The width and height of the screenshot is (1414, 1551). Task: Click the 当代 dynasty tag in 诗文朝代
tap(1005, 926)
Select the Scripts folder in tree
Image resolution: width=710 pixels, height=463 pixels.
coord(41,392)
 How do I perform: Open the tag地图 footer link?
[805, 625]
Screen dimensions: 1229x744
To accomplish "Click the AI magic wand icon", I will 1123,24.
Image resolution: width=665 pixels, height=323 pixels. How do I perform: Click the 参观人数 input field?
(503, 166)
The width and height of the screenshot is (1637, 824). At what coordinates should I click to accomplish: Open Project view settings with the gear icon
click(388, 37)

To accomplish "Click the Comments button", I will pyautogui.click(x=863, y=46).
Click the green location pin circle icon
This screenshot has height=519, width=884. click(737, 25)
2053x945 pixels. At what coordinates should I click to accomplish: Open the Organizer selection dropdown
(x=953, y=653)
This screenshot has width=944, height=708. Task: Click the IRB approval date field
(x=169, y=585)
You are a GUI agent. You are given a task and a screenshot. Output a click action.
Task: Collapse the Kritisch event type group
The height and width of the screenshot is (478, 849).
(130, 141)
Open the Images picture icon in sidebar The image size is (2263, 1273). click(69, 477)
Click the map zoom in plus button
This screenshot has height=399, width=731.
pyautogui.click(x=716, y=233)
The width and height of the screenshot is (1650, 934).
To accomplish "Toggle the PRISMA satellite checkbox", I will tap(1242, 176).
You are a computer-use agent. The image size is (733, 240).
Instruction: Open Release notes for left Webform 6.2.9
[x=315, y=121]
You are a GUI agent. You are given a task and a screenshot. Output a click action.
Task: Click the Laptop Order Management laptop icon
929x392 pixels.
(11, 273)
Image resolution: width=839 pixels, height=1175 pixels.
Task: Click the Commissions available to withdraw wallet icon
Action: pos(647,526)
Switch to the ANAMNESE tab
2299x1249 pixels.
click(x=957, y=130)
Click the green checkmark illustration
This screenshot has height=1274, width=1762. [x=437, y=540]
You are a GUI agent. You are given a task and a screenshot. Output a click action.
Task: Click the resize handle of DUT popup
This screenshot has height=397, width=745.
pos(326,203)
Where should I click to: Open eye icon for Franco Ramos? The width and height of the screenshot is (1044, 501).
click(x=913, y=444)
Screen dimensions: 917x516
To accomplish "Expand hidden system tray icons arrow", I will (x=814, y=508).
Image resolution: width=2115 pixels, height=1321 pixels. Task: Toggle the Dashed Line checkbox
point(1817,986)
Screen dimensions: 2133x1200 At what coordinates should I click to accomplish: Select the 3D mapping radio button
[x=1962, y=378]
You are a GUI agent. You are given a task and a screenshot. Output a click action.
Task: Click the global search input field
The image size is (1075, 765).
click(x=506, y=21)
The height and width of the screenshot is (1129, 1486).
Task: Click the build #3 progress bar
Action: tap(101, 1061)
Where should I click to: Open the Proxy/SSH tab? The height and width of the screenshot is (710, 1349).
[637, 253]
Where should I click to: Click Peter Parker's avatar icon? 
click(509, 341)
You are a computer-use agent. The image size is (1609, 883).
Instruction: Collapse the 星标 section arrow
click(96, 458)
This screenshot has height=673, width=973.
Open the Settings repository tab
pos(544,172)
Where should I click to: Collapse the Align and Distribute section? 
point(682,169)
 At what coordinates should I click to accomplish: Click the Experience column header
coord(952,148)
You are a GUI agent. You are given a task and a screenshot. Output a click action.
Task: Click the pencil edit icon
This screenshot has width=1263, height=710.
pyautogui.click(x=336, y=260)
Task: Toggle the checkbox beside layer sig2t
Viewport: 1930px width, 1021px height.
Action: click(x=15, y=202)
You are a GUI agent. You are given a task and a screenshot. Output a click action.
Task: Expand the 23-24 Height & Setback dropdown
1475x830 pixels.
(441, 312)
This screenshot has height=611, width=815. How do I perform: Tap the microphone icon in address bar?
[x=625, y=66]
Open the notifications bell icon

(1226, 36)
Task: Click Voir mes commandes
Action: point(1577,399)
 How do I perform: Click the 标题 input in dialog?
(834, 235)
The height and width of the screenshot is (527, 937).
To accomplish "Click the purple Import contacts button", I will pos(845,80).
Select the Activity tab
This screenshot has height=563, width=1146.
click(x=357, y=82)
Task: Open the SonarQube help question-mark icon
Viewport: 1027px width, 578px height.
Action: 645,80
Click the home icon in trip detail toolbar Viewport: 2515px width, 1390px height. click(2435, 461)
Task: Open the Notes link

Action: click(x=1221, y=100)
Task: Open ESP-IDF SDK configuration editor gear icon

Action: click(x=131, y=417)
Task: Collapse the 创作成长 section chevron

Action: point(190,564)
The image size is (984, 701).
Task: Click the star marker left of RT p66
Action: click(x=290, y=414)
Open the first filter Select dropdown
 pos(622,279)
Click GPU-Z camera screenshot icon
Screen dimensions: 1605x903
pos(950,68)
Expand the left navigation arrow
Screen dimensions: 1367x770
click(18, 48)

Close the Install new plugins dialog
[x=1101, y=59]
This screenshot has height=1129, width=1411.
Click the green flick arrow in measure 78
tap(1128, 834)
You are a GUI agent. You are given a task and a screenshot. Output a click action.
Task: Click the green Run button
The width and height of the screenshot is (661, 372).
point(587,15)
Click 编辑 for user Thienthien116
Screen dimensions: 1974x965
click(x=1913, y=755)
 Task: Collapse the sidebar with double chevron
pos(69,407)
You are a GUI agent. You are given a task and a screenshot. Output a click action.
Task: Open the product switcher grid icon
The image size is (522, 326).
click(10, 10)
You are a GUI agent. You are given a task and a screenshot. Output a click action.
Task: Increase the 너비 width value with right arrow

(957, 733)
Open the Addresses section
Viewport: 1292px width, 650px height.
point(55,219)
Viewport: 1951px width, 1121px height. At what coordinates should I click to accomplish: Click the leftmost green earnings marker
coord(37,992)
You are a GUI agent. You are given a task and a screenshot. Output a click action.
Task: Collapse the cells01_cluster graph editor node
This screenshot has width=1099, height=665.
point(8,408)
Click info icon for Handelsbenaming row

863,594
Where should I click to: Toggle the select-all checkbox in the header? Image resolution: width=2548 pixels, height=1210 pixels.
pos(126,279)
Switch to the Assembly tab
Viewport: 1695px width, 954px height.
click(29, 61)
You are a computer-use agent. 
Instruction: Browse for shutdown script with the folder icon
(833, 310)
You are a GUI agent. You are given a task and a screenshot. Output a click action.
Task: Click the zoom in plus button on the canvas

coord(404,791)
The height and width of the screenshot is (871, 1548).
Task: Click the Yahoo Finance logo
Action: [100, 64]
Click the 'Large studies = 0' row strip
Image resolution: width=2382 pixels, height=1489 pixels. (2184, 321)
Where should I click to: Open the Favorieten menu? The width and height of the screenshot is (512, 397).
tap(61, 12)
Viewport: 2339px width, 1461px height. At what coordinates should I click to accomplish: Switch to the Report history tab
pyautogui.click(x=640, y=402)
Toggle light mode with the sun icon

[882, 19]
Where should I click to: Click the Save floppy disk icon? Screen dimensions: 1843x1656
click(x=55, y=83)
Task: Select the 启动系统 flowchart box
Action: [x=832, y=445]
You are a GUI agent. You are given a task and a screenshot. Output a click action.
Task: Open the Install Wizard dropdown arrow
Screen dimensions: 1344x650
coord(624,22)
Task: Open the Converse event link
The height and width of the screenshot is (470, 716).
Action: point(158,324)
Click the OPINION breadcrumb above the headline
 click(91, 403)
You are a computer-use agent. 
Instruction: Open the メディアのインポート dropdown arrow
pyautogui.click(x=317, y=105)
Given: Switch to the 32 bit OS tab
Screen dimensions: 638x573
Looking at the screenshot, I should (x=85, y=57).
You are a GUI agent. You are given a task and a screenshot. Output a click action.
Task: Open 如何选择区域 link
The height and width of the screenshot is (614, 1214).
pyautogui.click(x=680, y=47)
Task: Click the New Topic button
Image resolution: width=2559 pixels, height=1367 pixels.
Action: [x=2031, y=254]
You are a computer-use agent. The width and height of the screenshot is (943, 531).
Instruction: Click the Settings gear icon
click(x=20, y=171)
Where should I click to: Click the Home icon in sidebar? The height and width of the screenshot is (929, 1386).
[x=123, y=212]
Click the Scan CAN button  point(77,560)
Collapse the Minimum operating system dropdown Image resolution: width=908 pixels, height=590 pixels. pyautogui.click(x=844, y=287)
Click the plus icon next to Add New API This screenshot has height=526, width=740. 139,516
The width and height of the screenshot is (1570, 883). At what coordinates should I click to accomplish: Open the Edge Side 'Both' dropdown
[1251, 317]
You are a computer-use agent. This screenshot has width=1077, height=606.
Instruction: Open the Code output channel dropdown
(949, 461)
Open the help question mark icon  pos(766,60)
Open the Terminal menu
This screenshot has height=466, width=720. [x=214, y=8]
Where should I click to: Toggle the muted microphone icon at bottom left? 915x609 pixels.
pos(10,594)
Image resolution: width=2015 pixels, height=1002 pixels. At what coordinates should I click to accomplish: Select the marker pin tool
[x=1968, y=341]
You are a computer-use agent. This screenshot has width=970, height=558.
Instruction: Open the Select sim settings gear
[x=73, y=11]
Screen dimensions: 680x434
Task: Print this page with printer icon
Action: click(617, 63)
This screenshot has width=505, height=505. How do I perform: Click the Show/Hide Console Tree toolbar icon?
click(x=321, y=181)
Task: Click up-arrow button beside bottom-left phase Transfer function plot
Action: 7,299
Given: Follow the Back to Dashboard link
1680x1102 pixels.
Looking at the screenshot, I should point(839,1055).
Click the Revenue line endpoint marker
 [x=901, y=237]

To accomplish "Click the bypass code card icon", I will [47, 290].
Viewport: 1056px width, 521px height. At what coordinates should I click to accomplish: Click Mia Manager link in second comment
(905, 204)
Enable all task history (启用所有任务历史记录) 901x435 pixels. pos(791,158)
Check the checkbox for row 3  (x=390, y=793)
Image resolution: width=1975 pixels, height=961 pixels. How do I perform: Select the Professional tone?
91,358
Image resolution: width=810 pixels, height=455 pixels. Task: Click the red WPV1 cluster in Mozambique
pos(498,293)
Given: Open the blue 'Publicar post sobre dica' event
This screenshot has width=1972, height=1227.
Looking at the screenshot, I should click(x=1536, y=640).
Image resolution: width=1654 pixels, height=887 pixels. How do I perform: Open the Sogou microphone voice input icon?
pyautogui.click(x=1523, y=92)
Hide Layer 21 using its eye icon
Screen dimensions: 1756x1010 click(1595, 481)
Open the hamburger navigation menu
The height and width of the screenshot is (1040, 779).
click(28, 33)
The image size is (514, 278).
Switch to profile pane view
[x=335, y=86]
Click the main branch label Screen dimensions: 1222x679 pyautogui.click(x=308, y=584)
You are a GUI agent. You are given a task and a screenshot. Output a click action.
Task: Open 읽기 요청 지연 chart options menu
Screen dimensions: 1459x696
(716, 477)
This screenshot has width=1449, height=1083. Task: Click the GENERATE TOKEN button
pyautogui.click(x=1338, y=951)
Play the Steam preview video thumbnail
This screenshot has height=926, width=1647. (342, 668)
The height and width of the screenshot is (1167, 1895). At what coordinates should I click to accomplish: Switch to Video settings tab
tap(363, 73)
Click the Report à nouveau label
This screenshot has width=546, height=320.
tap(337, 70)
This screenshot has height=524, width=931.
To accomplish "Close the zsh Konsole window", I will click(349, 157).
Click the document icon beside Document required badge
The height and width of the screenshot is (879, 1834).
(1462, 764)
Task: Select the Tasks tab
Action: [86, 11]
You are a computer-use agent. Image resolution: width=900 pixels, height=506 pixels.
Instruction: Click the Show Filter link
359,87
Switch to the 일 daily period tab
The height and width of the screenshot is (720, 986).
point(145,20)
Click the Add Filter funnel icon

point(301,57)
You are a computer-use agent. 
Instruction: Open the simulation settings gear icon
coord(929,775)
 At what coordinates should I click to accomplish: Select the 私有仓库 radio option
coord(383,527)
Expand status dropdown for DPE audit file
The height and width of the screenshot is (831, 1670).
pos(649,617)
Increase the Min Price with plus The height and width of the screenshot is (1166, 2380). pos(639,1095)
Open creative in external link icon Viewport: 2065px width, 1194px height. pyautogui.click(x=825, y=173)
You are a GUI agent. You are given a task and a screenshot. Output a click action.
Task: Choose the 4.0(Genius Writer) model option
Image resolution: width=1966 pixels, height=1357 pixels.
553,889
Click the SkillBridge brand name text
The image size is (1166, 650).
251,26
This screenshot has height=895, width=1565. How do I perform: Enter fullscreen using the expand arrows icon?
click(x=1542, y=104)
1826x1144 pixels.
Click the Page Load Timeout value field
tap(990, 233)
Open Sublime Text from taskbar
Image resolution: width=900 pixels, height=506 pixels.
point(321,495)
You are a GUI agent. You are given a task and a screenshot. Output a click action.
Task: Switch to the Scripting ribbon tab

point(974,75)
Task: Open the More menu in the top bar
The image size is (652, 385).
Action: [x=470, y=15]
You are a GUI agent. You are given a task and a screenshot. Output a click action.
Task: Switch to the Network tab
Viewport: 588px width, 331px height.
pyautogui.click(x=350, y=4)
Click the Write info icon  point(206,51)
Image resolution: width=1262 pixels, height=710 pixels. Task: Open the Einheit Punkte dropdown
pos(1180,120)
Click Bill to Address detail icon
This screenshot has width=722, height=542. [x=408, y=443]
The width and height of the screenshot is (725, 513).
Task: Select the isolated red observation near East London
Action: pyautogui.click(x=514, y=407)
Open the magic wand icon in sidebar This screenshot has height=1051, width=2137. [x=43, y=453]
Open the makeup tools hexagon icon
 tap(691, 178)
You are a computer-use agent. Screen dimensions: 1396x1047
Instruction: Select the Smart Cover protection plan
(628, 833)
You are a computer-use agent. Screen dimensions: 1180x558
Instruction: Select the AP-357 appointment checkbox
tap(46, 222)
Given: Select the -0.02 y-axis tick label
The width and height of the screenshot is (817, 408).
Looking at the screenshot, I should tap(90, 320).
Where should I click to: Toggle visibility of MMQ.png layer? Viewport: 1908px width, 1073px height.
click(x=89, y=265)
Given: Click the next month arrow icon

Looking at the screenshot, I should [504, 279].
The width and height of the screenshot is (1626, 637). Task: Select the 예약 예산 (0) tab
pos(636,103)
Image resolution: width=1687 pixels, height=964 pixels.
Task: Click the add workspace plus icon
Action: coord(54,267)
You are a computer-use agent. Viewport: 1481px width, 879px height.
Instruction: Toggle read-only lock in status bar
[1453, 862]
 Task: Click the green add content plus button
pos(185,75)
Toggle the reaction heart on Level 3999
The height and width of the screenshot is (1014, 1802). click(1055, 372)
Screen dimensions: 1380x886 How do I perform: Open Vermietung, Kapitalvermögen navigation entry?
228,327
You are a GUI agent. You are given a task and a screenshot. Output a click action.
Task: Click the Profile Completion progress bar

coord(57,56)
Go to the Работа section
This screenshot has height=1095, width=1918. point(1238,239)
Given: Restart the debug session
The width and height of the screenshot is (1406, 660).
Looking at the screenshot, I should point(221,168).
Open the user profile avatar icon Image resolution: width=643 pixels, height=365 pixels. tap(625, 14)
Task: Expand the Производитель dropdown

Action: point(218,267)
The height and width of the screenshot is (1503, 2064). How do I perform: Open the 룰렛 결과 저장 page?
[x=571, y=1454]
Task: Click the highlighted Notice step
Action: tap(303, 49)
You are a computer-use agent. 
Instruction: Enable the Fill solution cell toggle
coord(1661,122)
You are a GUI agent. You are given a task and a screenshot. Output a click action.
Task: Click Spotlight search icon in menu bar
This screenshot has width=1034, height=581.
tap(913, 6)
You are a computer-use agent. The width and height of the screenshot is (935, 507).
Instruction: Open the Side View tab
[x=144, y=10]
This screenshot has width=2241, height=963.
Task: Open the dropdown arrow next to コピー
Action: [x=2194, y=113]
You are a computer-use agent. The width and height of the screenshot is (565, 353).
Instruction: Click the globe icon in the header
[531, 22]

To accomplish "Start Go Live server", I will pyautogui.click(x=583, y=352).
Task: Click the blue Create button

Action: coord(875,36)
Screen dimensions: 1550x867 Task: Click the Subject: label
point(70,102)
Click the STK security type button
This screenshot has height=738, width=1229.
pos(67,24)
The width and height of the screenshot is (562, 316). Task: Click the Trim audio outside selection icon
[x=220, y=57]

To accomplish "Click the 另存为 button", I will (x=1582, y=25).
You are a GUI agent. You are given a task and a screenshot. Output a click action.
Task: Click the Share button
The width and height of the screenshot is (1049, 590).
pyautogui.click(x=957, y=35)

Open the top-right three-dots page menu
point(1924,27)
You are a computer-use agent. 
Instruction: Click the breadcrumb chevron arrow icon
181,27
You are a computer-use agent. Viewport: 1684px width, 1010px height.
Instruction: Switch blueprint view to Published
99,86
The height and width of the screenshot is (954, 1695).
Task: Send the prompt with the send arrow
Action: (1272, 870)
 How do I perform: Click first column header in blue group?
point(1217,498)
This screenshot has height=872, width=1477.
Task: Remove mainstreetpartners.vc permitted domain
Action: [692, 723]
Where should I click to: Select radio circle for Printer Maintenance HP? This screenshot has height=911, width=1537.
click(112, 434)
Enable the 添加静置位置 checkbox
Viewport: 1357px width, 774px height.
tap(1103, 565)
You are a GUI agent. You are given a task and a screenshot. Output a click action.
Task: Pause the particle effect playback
★ ★ ★ ★
What is required:
Everything from the line with "Task: Choose the" through the line with "1826x1144 pixels." should be written out exactly as it appears above, end lines included, and nothing outside that range.

Solved problem:
Task: Choose the 4.0(Genius Writer) model option
Image resolution: width=1966 pixels, height=1357 pixels.
553,889
Click the SkillBridge brand name text
The image size is (1166, 650).
251,26
This screenshot has height=895, width=1565. How do I perform: Enter fullscreen using the expand arrows icon?
click(x=1542, y=104)
1826x1144 pixels.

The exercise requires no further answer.